La tarde cayó sobre el Barrio Histórico como si alguien, desde lo alto, hubiera decidido atenuar la luz para que todo se volviera más nítido. Era una celebración, sí, pero también un reencuentro: treinta años desde aquella distinción que cambió para siempre la manera en que Colonia del Sacramento se mira a sí misma. Treinta años desde que UNESCO lo inscribió en la lista de Patrimonio Mundial de la Humanidad. Treinta años de cargar —con orgullo y cierta delicadeza— un título que a veces parece más grande que sus calles.
Desde temprano los sonidos empezaron a mezclarse: guitarras apoyadas en muros centenarios, voces probando micrófonos, pasos que retumbaban sobre los adoquines. Nadie tenía el número en la cabeza, pero ahí estaban: 300 artistas colonienses, desplegados entre tres escenarios principales y ocho puntos de impacto cultural. Algunos pintaban en vivo, otros afinaban instrumentos, otros movían luces como si prepararan una escenografía para un teatro a cielo abierto. Era el Barrio Histórico, sí, pero vestido de fiesta.

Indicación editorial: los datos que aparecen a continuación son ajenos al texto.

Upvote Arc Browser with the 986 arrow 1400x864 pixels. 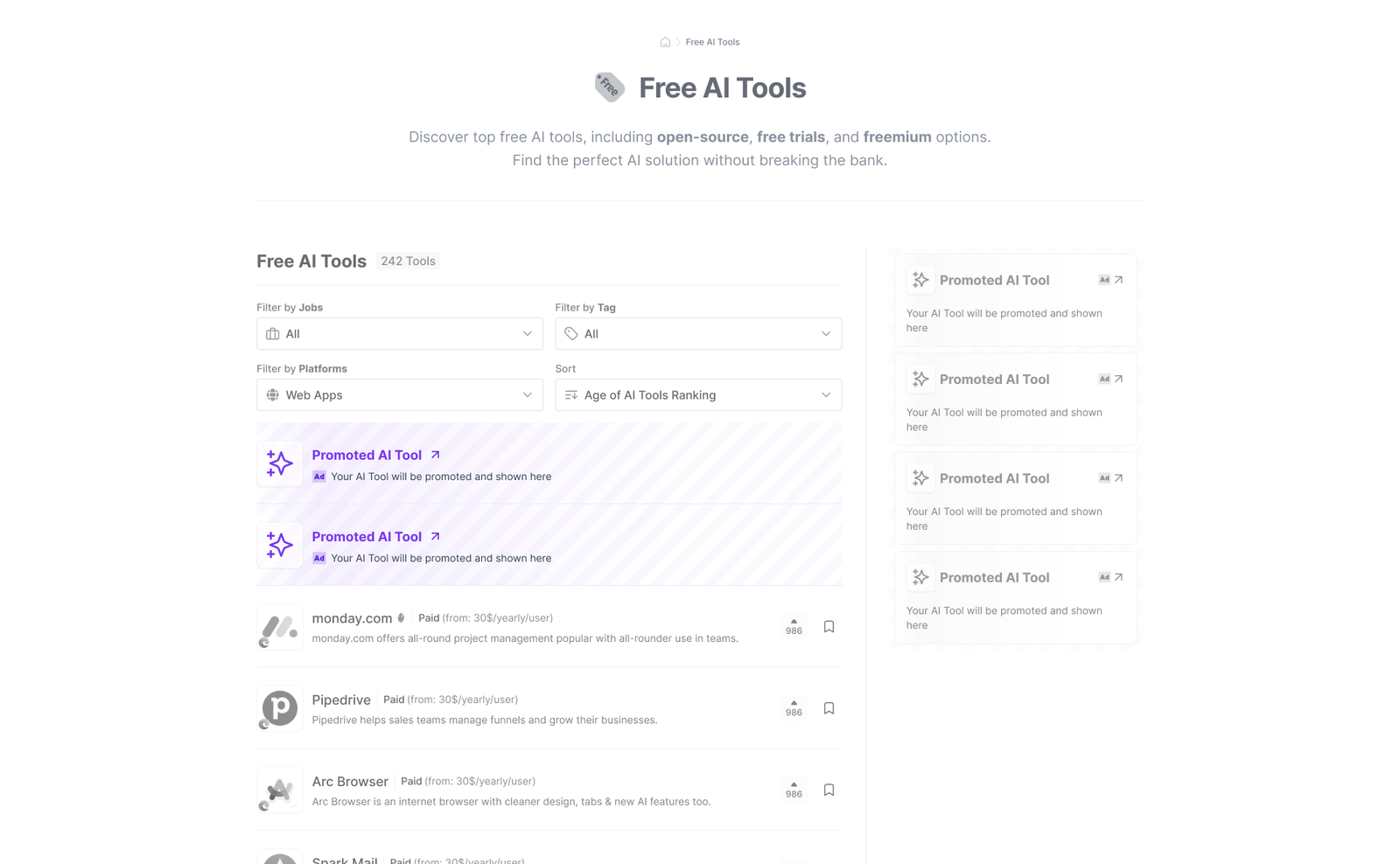pos(794,790)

Exposiciones, artistas creando ante la mirada curiosa del público, propuestas gastronómicas, los food trucks alineados como pequeñas islas aromáticas: todo formaba parte del mismo pulso. Quien caminaba, encontraba algo. Y al doblar una esquina, encontraba otra cosa distinta. Había sorpresa, disfrute, la sensación de que cada rincón tenía su propio relato para ofrecer. El patrimonio, en ese día, no estaba solo en las fachadas o en la memoria arquitectónica: estaba en la forma en que la gente habitaba ese espacio, con pasos lentos y ojos atentos.
Por primera vez, un festival del interior había conseguido reunir tantas propuestas culturales y artísticas en un mismo día. No hacía falta remarcarlo; se sentía en el aire. Había simultaneidad, mezcla, un mapa sonoro y visual que parecía expandirse con cada nuevo movimiento del público.

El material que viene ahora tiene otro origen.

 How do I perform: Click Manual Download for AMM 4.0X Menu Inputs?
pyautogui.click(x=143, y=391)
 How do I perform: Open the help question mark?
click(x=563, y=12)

La fiesta era abierta. No había invitación impresa ni lista de acceso. Era un cumpleaños colectivo, y todos estaban invitados. Quienes llegaron —colonienses, visitantes, curiosos— probablemente recordarán esa jornada como una hoja brillante dentro de un libro más ancho.

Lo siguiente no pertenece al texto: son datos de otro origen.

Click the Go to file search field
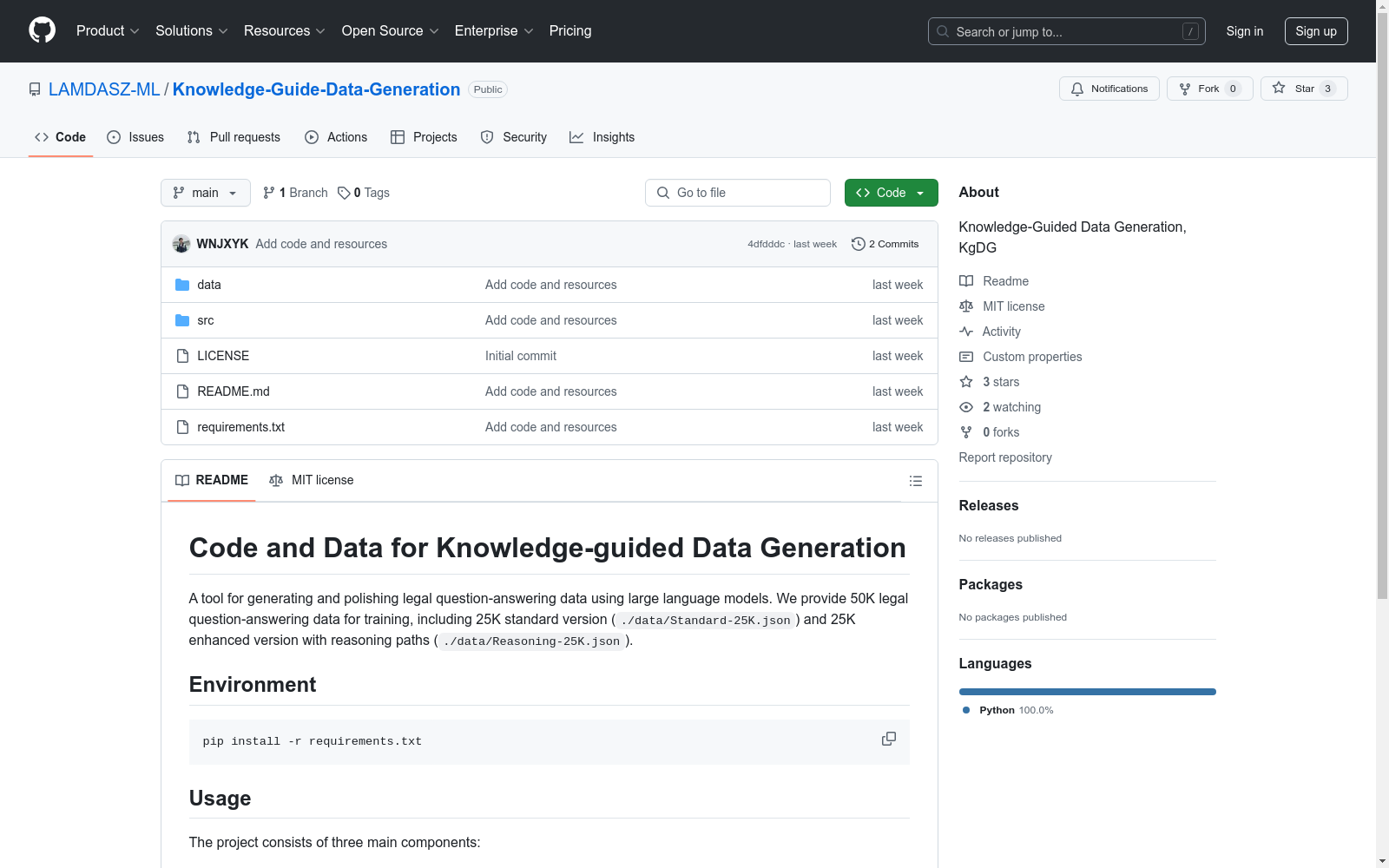This screenshot has width=1389, height=868. pyautogui.click(x=738, y=193)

Y cuando la noche finalmente se apagó, cuando las guitarras fueron guardadas y el eco de las voces se fue diluyendo, el Barrio Histórico quedó ahí, en silencio, como si supiera que acababa de vivir algo irrepetible. Un aniversario que lo reafirma: patrimonio de los colonienses, del país y del mundo. Una fiesta que, para muchos, seguirá viva en la memoria.